最後ですけれども、結局これ、いろいろ配慮されて、国民の気持ちにかなうように現行法を改正して全面改定する法案が出てきたんですけれども、実際、最終的なこの実効性担保は各省庁に任せられているわけですね。こうしてはならない、何とかしてはならないと一杯書いてあります。書いてあるけれども、それがきちっと守られているのかと。厳しい内部告発がない限り一切発覚しないというようなことの可能性もあるというように私は思うんですけれども。

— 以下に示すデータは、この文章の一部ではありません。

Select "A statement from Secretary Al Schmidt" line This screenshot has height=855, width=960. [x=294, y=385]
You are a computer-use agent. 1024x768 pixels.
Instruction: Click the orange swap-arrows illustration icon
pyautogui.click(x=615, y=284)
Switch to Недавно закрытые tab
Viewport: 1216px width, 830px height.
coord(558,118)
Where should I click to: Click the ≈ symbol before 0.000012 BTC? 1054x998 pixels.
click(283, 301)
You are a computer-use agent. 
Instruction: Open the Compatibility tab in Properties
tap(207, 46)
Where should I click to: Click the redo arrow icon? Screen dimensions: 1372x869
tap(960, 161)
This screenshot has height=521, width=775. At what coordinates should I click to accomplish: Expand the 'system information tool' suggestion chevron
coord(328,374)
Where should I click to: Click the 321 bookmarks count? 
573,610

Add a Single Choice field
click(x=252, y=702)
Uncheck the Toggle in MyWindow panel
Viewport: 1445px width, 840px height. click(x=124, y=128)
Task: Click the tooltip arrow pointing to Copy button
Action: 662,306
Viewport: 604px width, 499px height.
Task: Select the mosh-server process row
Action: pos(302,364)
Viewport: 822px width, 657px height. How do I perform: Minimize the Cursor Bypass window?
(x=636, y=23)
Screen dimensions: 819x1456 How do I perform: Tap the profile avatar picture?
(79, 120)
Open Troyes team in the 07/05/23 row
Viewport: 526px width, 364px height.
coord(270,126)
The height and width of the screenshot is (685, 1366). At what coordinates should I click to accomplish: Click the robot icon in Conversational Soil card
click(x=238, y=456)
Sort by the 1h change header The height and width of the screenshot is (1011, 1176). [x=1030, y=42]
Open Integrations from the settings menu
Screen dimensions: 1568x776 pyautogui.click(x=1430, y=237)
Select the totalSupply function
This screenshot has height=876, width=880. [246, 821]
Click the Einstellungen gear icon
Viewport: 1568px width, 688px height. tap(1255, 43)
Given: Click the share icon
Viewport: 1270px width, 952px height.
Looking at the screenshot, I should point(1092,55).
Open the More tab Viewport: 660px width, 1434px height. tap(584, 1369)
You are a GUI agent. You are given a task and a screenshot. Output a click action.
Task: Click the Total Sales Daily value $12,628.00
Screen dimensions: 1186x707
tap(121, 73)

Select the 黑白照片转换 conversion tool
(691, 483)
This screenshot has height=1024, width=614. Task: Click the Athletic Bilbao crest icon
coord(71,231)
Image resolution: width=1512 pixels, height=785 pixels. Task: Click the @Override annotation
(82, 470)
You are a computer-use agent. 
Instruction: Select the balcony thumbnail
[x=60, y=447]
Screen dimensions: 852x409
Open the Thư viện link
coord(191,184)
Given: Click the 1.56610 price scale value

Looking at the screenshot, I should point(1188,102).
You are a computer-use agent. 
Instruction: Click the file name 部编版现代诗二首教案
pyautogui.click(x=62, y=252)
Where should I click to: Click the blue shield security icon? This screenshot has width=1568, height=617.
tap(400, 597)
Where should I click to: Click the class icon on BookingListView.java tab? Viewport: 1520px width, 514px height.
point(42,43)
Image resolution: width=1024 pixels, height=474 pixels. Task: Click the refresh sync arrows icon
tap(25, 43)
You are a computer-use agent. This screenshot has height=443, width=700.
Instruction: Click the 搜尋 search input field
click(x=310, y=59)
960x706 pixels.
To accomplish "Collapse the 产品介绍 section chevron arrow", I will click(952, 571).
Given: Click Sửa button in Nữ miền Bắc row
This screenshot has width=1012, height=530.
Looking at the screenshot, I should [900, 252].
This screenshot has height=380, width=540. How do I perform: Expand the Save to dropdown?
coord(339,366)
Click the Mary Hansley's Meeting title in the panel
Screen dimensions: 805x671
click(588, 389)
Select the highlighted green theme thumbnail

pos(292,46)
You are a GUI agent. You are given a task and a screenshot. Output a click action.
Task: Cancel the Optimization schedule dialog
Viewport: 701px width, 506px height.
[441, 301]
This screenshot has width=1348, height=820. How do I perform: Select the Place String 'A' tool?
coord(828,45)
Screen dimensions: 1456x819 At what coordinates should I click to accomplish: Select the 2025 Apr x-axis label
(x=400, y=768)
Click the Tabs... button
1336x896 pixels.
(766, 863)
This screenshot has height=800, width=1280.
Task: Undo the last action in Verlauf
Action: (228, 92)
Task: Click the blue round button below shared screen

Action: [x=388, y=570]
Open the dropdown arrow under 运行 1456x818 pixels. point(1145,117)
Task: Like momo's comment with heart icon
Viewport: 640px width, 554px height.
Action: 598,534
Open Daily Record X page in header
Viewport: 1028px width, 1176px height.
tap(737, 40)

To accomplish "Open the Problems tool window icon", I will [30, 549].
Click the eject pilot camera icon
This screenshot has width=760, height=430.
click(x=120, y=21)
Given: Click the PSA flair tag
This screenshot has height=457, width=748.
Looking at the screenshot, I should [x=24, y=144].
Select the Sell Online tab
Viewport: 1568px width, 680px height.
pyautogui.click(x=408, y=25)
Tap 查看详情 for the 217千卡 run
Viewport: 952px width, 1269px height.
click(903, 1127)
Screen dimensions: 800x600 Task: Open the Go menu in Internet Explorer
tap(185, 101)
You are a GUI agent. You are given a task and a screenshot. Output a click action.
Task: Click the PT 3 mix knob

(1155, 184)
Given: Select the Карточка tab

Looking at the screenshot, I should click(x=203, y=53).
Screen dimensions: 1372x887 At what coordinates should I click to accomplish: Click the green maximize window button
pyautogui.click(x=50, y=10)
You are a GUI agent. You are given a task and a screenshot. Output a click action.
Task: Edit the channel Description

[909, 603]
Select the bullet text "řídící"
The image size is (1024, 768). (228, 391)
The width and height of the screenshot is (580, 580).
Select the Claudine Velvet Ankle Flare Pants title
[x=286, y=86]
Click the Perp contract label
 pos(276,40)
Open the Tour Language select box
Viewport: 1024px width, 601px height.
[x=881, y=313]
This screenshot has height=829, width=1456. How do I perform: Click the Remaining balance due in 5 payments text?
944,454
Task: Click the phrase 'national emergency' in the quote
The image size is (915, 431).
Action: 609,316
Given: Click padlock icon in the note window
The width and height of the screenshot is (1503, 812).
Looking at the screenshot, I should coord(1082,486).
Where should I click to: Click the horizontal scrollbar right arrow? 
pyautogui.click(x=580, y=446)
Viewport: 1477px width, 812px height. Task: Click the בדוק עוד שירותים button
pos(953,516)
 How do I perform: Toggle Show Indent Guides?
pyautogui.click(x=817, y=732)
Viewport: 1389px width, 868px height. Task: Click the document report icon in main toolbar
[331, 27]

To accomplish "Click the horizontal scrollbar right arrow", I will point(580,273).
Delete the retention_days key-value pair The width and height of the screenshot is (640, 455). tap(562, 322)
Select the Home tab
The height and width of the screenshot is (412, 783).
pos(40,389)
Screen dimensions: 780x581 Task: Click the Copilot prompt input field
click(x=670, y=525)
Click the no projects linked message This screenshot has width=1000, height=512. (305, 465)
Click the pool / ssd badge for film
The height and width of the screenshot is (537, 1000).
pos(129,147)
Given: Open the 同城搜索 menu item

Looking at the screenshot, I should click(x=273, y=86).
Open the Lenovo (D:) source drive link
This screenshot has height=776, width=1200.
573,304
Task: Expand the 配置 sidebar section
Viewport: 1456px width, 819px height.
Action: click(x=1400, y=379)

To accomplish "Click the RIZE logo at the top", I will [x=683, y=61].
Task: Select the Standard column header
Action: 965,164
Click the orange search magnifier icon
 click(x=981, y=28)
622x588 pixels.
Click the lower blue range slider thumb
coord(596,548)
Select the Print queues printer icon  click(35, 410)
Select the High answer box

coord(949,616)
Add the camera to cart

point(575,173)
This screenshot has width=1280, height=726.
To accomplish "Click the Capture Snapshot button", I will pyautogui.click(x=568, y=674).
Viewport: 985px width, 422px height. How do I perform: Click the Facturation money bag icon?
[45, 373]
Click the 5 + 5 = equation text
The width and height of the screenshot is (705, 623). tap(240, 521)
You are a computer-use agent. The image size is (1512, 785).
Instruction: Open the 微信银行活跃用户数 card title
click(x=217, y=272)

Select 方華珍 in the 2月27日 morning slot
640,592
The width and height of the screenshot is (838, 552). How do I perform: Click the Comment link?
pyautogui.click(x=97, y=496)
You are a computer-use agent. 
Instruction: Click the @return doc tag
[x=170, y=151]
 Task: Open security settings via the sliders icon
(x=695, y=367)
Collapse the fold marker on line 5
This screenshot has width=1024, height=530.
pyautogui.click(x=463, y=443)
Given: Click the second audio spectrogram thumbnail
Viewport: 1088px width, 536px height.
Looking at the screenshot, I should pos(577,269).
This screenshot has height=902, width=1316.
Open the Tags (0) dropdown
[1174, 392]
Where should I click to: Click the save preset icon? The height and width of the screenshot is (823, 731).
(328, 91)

それで、各省庁任せにはしないという部分が四十九条、五十条、五十一条やと思うんですね。これはもう私の、この法文読む限りでは、非常に調整権限の範囲内だと。できる規定にもなっているし、先ほどちょっとおっしゃったけれども、調査を独自に総務省ができるということじゃないですよね、これは。
総務省設置法の行政評価に基づくものは調査報告権限があるわけですけれども、この四十九条、五十条、五十一条程度でこの制度管理がきちっとできるのかなと。総務大臣の権限、もう少し強化するような方向で考えた方がいいのではないかというようなことを率直に感じるんですけれども、四十九条、五十条、五十一条を積極的に運用、発動するでも構いませんけれども。
いずれにしても、総務大臣のリーダーシップがないと、この行政機関個人情報保護法案は、今までも十四年間ですか、ほとんど懲戒規定はなしに、懲戒処分はなかったに等しいわけですから、もう全くこの正当な保護がなされていたということになってしまうわけで、そういう意味じゃ、総務大臣の、この法案所管省庁の最高責任者として、この実効性の担保の問題、チェック機能、総務大臣の役割について、最後、確認させてください。
○国務大臣(片山虎之助君) この四十九条、五十条、五十一条はかなり強いんですよ、規定としては。
四十九条は、報告を求める、これは調査ができるんです、調査して報告出せという。それをまた私どもの方が公表するようになっているんですね、概要を。それから、資料の提出、説明の要求というのも、かなり権限として、事実上できるんですからね。それを規定で権限と置いている以上、私はかなり強いと思いますし、意見を五十一条で言えますから、これはもう言った以上、明らかに公表しますよね、メディアその他に。
そういう意味では、使い方によっては私は大変強い権限だと、こう思いますが、ただ、今の内閣は各大臣が責任を持つ仕組みですよね。だから、各大臣がその是正、違反みたいなことがあったら是正すると、こういう仕組みなので、それは、それがちゃんとやるかやらぬかの担保は大変難しいんですけれども、それを全部総務省がやることになると総務大臣じゃなくて総理大臣になっちゃいますからね。そこはなかなか難しいんですが、各大臣の責任でやってもらうと。
しかし、それがやや怪しいなと思ったら、それはこの四十九条、五十条、五十一条を使いまして、それは十分私どもの方でチェックしてまいりたいと、こう思っておりまして、また、国会で大いに言っていただくのが一番チェックになるんですよ。ひとつ今後ともよろしくお願いいたしたいと思います。
○山下栄一君 もちろん議会の行政監視機能は極めて重要ですので、それは議員としての役割だと思うので。
今ちょっとおっしゃった、四十九条の報告を求める場合は、場合によっては調査もすることもあるという理解でよろしいですね、それ。
○国務大臣(片山虎之助君) 報告を求める中に、これこれを調査して報告してくれということは、私、当然含まれると思っております。
○山下栄一君 ちょっと早いですけれども、終わります。